> _ЗАДАНИЯ_
A. Ответьте на вопросы по фрагменту о журнале «Москвитянин».
(i) Каким событием означился десятый год издания журнала?
(ii) Какой отдел отводился Шевыреву в «комитете редакции»?
(iii) На какой год был объявлен «комитет редакции»?
B. Определите, согласуется ли каждое утверждение с фрагментом о журнале «Москвитянин». Подтвердите ответ дословной цитатой.
(i) Шевырев был другом и сподвижником Погодина по «Москвитянину».
(ii) Из-за занятости в университете Шевырев не всегда мог активно помогать журналу.
(iii) Шевырев одобрял то, как Погодин ведет дела журнала.

> _ФРАГМЕНТ ТЕКСТА_
++++++++++++++++++++

Чтение онлайн

ЖАНРЫ

Александр Островский
Шрифт:

Таков был этот журнал, десятый год издания которого означился важным для него событием — появлением «молодой редакции».

Друг и сподвижник Погодина по «Москвитянину» С. П. Шевырев, который по занятости в университете (а также по отдаленности своего местожительства от Девичьего поля) не всегда мог активно помогать журналу, считал, однако, своим долгом не упускать из виду промахов издателя и укорять за «неряшливость» в ведении дел. Так, он не раз попрекал его за объявленный в «Москвитянине» на 1848 год «комитет редакции» (в котором самому Шевыреву отводился отдел литературы русской и иностранной); но где он, этот мифический комитет? Где они, сотрудники журнала? И теперь эта «молодая редакция» — не выйдет ли то же самое, одна «заманиха», как говорят Погодину его приятели?

++++++++++++++++++++

> _ИСХОДНЫЕ МАТЕРИАЛЫ_
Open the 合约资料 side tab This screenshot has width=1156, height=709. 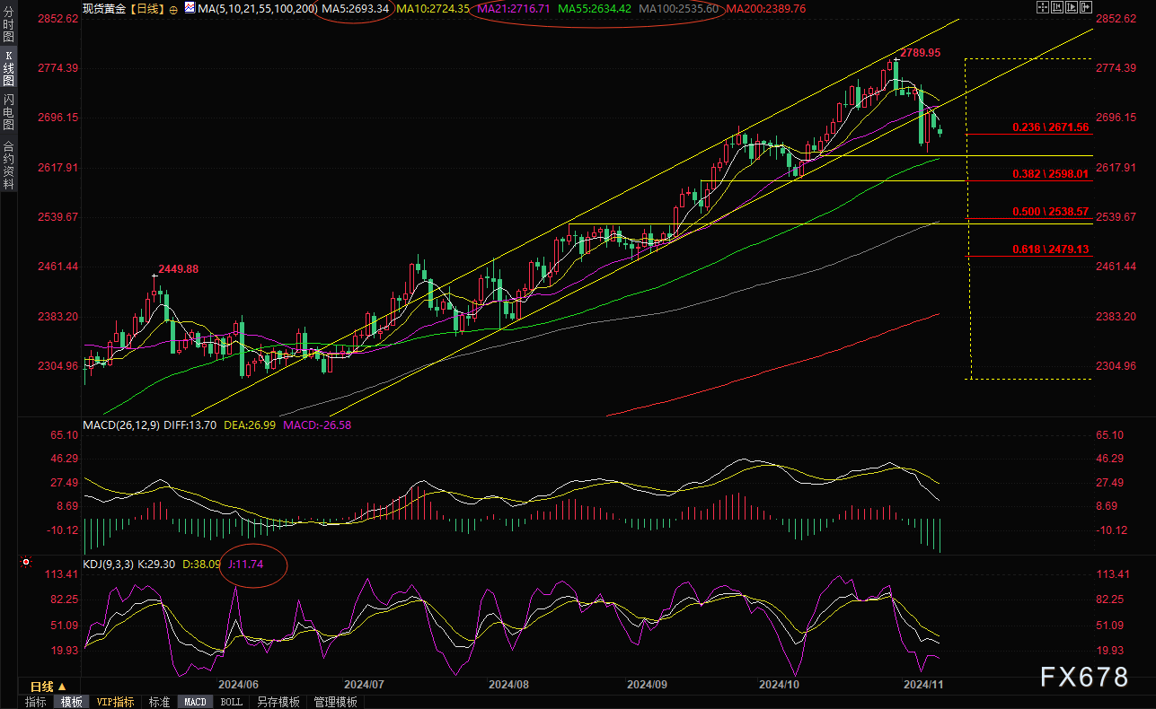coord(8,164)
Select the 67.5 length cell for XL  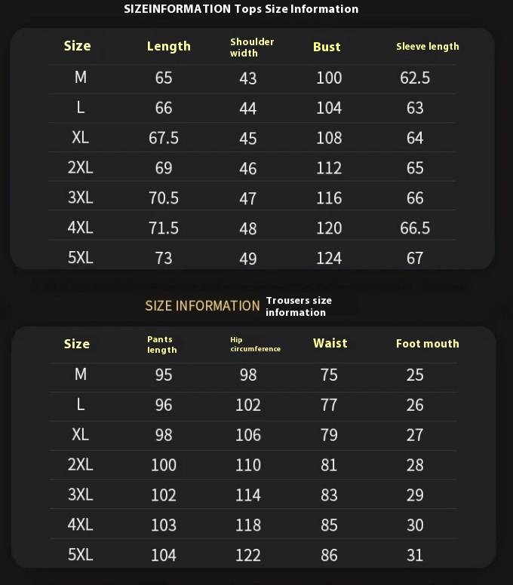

++++++++++++++++++++

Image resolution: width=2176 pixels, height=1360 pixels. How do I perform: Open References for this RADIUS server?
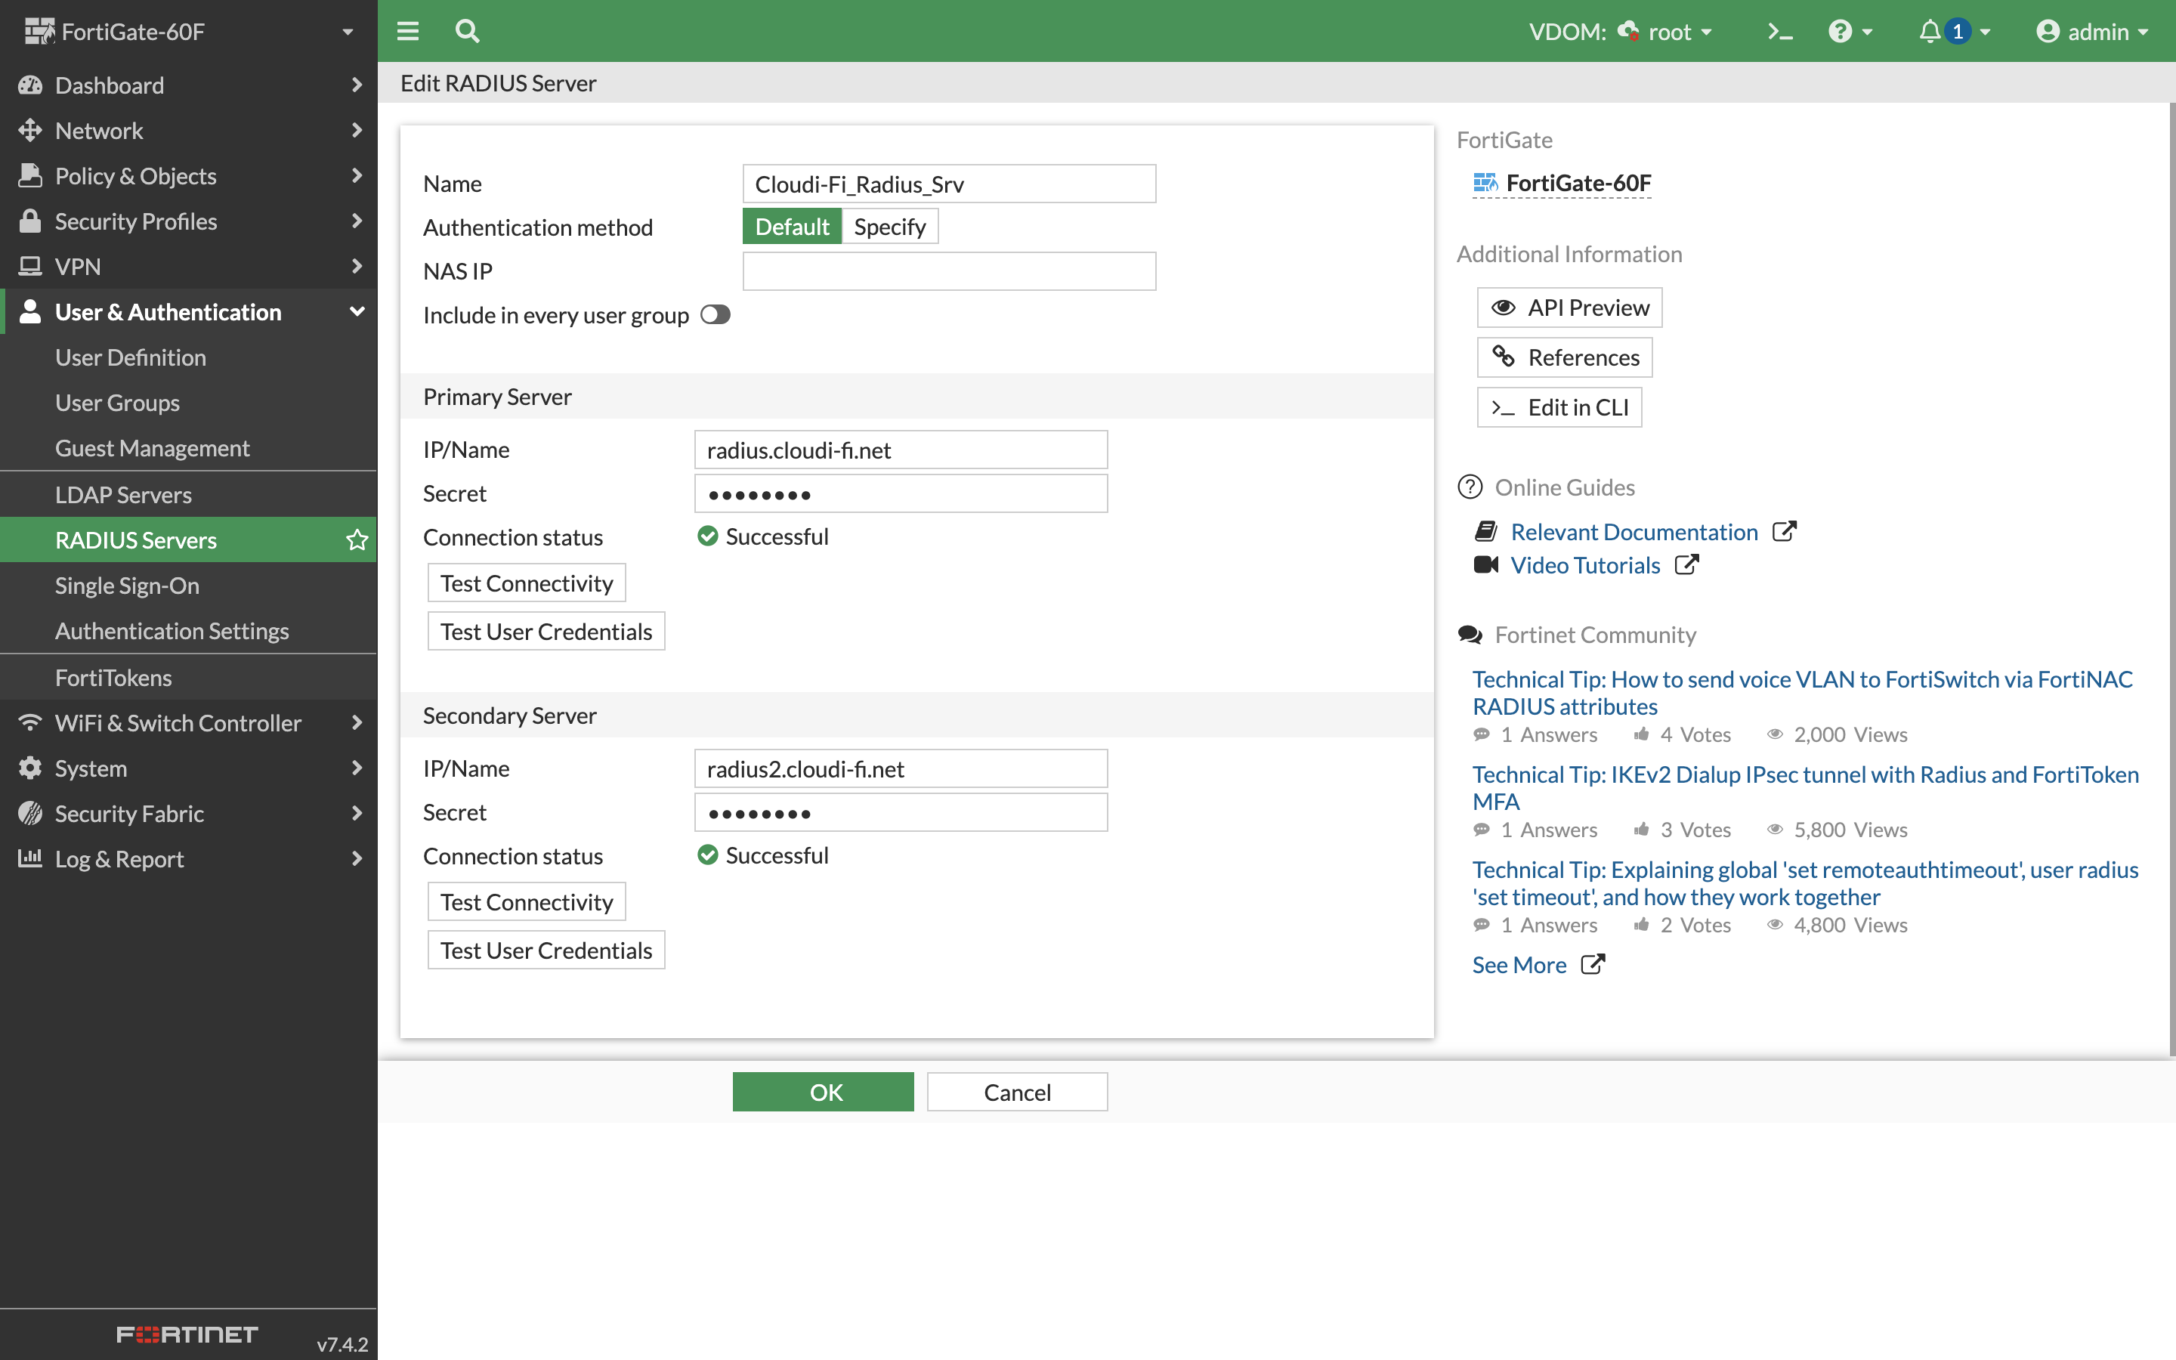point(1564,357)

++++++++++++++++++++

> _ОТВЕТЫ ПО ПОРЯДКУ_
A.
(i) Появлением «молодой редакции».
(ii) Отдел литературы русской и иностранной.
(iii) На 1848 год.

B.
(i) Да: «Друг и сподвижник Погодина по «Москвитянину» С. П. Шевырев».
(ii) Да: «по занятости в университете (а также по отдаленности своего местожительства от Девичьего поля) не всегда мог активно помогать журналу».
(iii) Нет: «считал, однако, своим долгом не упускать из виду промахов издателя и укорять за «неряшливость» в ведении дел».